С хирургической точностью она срезает признаки своего происхождения одновременно с обучением новой речи. Ответом на расспросы о семье становится мистическая неопределенность. Или утверждение, что вопрос не имеет для нее значения с философской точки зрения. У беженца нет возможности оглядываться, он вынужден все время смотреть вперед, чтобы его не поглотила любовь к утраченному.
III
Дорогие папа и мама
Хочу сообщить вам, что я помолвлена. Колец у нас не было. Он говорит, это банально. Он настоящий Копенгагенец, с большой буквы «К», держит руку на пульсе. Видели бы вы его. Красавец. Высокий, широкоплечий. Ухоженный (ты же говоришь, мама, что в мужчинах на это надо обращать внимание) и следит за модой. Последнее вам, скорее всего, ни о чем не скажет, поскольку вы никогда не бывали в столице и не знаете, как здесь одеваются люди.
Я повстречалась с ним в одной компании, в том пансионе, где жила первые две недели. Он подошел и спросил, откуда я приехала, у него был такой заинтересованный вид, и я взяла и рассказала, что как раз сегодня мне отказали от комнаты, на выходных придется съехать. Он был так добр, что предложил перебраться к нему. У него собственная двухкомнатная квартира. Спасибо ему, иначе осталась бы на улице.

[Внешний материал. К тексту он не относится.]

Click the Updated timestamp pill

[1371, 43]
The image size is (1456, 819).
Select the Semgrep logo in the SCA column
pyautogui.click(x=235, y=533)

Взяли и заявили ни с того ни с сего, что передумали, квартира не годится для постояльцев. Может, сочли, что я не подхожу им. Я пыталась жить тихо, старалась держаться как можно незаметнее. Мылась, когда никого не было дома, заходила на кухню, только чтобы вскипятить воду для чая. Сидела в комнате, в конце длинного коридора. Комнату мне предоставляли бесплатно за то, что я убиралась раз в неделю и каждое утро водила их младшую дочку во французскую школу. Девочке исполнилось семь, и комната стала для нее мала. Кровать короткая и узкая. И у меня жила их канарейка. Ночью я накрывала клетку платком, чтобы она не пела на рассвете. А она все равно пела. Но счастье, что мне удалось заполучить комнату в обмен на работу. Крыша над головой — это самое главное.